Professor Harrison: Some money on standardisation—the standardisation of the research. The UK Government have invested heavily in systems biology, and one of the previous speakers referred to systems toxicology, which PMI in particular has done. That is basically computational modelling—taking information and using it in a dynamic sense to try to make predictive models so that you can tell after two years that something is happening, rather than waiting for 20 years. A lot of money is being spent on that, so targeting some additional funding there would be useful.

Then, there is the longer-term epidemiology. That is not without its challenges, because people may start and stop. They may smoke cigarettes sometimes, and they may use heat-not-burn sometimes. There is increasing evidence, particularly from the far east, that even one or two cigarettes a day, if you do big enough studies, will show a risk of lung cancer. If you take an average as being 20, that is a 95% reduction, and cigarette smoking might still increase the rate of lung cancer. That puts it into perspective that, if there are 40,000 people a year dying in this country, 400 would be 1%, so 2,000 would be 5%.

On the long-term epidemiology studies—it is not just saying, “Well, there is no risk, so let’s go for it.” It is saying, “This may be the best thing to do, but that does not mean that these are risk free.”

Chair: Thank you very much indeed. Your answers and your attendance today are very much appreciated. Thank you for joining us.

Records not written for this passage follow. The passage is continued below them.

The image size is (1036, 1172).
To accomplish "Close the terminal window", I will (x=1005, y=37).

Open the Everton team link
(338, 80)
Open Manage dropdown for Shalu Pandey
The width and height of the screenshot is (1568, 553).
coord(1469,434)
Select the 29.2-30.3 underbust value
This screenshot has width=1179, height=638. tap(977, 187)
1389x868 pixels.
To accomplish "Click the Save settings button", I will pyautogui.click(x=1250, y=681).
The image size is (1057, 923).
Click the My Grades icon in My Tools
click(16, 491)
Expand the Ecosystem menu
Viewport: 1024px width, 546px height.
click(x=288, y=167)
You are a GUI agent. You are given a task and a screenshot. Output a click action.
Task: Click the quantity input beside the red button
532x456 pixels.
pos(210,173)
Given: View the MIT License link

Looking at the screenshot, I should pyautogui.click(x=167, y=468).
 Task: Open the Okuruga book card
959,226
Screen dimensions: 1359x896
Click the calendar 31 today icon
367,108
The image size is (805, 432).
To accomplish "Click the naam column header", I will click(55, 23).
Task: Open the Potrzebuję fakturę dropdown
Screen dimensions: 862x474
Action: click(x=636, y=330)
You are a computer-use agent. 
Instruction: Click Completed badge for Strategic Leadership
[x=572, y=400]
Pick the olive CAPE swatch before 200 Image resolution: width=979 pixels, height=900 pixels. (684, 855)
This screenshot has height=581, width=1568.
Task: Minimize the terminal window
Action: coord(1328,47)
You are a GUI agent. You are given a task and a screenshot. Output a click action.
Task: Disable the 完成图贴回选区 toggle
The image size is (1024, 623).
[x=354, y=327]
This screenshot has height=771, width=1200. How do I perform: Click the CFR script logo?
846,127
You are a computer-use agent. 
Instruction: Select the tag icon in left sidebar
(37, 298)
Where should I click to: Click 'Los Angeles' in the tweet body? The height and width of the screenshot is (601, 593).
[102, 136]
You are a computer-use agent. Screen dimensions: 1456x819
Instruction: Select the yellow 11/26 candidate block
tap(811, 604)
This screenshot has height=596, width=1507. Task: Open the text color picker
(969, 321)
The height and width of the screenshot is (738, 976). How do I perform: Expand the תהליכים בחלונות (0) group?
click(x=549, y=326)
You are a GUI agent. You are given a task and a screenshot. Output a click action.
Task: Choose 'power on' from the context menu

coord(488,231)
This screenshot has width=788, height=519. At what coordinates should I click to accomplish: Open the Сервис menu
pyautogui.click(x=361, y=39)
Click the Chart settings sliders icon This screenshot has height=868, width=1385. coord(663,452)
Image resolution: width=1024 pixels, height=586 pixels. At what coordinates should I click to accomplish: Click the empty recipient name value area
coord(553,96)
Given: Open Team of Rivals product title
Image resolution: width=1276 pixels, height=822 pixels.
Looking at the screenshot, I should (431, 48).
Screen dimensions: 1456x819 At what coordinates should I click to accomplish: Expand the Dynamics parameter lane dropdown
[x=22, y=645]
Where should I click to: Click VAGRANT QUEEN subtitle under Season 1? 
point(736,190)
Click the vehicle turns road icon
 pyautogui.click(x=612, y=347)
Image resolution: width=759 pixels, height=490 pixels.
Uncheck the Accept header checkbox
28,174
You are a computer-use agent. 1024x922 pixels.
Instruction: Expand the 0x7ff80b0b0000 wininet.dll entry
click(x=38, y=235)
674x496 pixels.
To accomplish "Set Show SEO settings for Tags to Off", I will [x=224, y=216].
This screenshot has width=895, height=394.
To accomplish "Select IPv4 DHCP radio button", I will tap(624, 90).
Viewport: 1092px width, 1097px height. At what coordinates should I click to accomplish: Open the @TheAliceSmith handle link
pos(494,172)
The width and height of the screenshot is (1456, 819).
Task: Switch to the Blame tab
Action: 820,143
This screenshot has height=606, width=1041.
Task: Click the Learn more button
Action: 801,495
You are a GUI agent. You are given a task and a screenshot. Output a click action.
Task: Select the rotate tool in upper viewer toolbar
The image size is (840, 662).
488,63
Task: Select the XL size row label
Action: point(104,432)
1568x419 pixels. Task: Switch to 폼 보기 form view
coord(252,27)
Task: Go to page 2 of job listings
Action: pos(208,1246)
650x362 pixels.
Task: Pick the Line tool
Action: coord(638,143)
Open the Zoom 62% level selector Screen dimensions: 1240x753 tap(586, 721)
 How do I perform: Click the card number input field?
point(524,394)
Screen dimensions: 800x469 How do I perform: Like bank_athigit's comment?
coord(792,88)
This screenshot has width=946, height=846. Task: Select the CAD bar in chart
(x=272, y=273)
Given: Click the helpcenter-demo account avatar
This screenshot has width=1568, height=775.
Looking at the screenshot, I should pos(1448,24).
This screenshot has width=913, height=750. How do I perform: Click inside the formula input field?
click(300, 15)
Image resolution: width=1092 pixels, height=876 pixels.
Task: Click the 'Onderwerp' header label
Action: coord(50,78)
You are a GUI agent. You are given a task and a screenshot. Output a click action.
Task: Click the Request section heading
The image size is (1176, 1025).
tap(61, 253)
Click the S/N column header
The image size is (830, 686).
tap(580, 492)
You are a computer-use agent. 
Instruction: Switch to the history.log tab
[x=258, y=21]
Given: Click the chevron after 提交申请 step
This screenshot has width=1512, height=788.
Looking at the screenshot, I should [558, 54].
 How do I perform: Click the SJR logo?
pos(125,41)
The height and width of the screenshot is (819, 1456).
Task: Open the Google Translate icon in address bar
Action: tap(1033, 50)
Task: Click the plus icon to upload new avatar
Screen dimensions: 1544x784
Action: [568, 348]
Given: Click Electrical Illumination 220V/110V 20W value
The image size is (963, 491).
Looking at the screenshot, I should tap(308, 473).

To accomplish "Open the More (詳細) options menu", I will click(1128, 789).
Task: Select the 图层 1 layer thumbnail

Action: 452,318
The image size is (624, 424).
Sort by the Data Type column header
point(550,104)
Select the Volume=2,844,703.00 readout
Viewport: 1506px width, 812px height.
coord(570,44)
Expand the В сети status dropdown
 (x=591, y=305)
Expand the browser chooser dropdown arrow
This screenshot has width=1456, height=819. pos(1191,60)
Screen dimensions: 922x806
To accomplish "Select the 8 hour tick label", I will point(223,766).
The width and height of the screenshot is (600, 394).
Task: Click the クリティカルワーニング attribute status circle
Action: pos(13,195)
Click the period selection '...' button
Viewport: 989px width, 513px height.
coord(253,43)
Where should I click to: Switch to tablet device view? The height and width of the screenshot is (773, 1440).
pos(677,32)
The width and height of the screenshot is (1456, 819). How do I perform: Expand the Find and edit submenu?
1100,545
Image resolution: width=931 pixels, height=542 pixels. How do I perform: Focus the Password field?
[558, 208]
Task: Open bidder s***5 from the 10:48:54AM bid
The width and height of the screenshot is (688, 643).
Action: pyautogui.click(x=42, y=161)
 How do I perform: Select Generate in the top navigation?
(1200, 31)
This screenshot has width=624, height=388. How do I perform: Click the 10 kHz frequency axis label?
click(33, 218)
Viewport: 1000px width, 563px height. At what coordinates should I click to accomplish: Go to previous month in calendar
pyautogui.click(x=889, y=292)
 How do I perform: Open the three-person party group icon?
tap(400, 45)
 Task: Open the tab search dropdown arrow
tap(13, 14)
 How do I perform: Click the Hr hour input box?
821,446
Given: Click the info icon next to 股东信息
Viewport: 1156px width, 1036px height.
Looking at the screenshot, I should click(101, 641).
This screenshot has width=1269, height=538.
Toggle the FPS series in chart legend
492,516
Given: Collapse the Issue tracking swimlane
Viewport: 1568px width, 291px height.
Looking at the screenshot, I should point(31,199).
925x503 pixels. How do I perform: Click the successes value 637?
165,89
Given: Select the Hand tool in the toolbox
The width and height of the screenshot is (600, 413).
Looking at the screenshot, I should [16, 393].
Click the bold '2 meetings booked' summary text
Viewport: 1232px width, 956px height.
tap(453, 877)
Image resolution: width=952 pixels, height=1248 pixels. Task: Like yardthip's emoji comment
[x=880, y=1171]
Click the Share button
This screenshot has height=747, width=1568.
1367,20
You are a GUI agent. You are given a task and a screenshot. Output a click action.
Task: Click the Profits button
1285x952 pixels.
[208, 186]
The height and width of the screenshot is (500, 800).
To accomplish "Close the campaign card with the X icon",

Dr Dawkins: Do I have time for one final point?

Chair: Please—yes.

Dr Dawkins: I wish to pick up on the point that Moira made earlier about the plateau in the number of people taking up e-cigarettes. Much research is on current vapers. They are probably okay—they have made the switch. We need to concentrate on smokers. Why are smokers not making the switch? Why are half of those smokers who have tried electronic cigarettes not fully transitioning? This may be partly due to the nicotine concentrations, and it may be partly due to the health messages, but we need to make them as attractive as possible to smokers. That means having a variety of different products—one size does not fit all—and having different concentrations of nicotine available.

Q216       Chair: Professor Harrison, is there anything further that you would like to say?

Professor Harrison: That is a great way to have job creation for risk managers, but I absolutely agree. If we are going to use this as a strategy, it has to be diverse and appropriate for different people.

Chair: Again, thank you both for joining us.

[1] Correction by witness: The year was 2013.